**FDA to Remove Boxed Warning from Menopause Hormone Therapy Drugs**
WASHINGTON — Hormone-based drugs used to treat hot flashes and other menopause symptoms will no longer carry a bold warning label about stroke, heart attack, dementia, and other serious risks, the Food and Drug Administration (FDA) announced Monday.
U.S. health officials will remove the boxed warning from more than 20 pills, patches, and creams containing hormones like estrogen and progestin. These medications are approved to ease disruptive menopause symptoms such as night sweats. The change has garnered support from some doctors, including FDA Commissioner Marty Makary, who called the existing label outdated and unnecessary. However, some experts are concerned that the process behind the decision lacked transparency.
**Updated Evidence, Updated Labels**
Health officials explained that recent studies suggest hormone therapy has few serious risks when started before age 60 or within 10 years of menopause onset.
“We’re challenging outdated thinking and recommitting to evidence-based medicine that empowers rather than restricts,” Health Secretary Robert F. Kennedy Jr. said in announcing the update.
The FDA’s original boxed warning, introduced 22 years ago, alerted doctors that hormone therapy increases the risk of blood clots, heart issues, and other health problems, drawing on data from a landmark study published more than two decades ago. Since then, some medical societies and pharmaceutical companies have called for the warning to be updated, arguing it deters both doctors and patients.
**Impact on Patients and Prescribing Trends**
Dr. Steven Fleischman, president of the American College of Obstetricians and Gynecologists, said the warnings have created unnecessary fear and hesitation among patients.
“I can spend 30 minutes counseling someone about hormone-replacement therapy, explain everything, but when they fill the prescription and see that warning they just get scared,” Fleischman said.
However, others argue that changes should have been made more transparently, ideally through consultations with the FDA’s independent advisory committees. Critics say skipping this process may undermine trust in the agency’s decision-making.
**Evolving Understanding of Hormone Therapy Risks and Benefits**
Most medical guidelines recommend hormone therapy for limited durations in younger women entering menopause who do not have complicating factors such as breast cancer. The FDA’s updated prescribing information is aligned with that advice.

::::::::

# What the task asks
From the article on the FDA's menopause hormone therapy labels, print the passage from "U.S. health officials" to "announcing the update." word for word.

::::::::

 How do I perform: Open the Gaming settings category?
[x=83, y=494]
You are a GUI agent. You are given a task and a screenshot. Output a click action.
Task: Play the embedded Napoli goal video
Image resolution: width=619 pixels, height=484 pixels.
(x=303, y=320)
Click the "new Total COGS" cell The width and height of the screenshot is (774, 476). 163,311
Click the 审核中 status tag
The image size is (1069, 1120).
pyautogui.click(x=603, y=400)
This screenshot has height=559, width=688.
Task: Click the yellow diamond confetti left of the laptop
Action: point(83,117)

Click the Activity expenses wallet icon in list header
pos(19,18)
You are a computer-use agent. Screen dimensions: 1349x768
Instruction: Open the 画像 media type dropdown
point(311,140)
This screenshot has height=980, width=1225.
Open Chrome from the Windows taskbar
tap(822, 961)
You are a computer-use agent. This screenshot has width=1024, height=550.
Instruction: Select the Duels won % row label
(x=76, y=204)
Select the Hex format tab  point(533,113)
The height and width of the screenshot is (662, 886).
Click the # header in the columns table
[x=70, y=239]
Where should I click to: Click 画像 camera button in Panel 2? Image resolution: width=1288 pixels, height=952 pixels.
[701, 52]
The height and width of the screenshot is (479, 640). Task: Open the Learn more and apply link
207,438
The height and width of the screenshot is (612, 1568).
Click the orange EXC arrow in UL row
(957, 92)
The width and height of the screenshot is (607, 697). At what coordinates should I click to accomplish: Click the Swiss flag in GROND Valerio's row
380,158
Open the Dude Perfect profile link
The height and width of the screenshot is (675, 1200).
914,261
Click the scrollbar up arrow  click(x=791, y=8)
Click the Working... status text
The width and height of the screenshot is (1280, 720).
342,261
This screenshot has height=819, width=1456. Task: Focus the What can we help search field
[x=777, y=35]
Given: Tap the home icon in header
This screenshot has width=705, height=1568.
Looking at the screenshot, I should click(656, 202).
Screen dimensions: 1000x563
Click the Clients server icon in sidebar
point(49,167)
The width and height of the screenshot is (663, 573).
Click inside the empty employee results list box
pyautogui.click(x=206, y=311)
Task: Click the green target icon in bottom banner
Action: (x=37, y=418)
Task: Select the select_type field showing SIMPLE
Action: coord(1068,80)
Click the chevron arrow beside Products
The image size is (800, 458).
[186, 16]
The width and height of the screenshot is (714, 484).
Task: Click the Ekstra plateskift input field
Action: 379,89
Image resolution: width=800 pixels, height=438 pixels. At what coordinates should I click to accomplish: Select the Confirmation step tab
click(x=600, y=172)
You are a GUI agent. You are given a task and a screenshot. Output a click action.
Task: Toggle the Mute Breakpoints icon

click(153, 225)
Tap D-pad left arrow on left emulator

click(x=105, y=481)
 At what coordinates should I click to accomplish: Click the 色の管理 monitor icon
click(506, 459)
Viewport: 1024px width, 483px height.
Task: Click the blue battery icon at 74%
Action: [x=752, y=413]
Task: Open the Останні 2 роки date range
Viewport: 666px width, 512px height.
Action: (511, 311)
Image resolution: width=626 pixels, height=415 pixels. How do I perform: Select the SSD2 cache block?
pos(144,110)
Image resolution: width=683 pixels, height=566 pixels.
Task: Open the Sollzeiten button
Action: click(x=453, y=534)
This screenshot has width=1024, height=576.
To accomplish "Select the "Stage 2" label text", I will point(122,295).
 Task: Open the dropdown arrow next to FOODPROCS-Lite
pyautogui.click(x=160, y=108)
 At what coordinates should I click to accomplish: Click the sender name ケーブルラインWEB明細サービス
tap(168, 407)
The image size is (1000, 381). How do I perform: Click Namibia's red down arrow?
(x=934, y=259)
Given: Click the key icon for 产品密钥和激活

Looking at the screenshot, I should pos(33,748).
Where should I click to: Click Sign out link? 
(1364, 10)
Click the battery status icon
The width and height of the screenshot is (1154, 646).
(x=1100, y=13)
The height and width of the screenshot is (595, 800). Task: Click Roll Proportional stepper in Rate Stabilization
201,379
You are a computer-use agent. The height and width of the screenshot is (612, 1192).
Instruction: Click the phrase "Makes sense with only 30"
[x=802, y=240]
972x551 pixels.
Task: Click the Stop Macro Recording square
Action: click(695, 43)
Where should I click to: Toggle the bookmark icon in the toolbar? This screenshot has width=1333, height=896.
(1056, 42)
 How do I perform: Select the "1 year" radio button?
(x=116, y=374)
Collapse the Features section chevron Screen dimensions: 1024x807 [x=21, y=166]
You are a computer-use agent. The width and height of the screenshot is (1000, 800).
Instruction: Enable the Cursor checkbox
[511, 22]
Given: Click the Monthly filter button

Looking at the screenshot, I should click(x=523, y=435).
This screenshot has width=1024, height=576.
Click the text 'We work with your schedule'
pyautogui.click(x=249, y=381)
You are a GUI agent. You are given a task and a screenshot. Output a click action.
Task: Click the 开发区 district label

::::::::

# Answer box
U.S. health officials will remove the boxed warning from more than 20 pills, patches, and creams containing hormones like estrogen and progestin. These medications are approved to ease disruptive menopause symptoms such as night sweats. The change has garnered support from some doctors, including FDA Commissioner Marty Makary, who called the existing label outdated and unnecessary. However, some experts are concerned that the process behind the decision lacked transparency.
**Updated Evidence, Updated Labels**
Health officials explained that recent studies suggest hormone therapy has few serious risks when started before age 60 or within 10 years of menopause onset.
“We’re challenging outdated thinking and recommitting to evidence-based medicine that empowers rather than restricts,” Health Secretary Robert F. Kennedy Jr. said in announcing the update.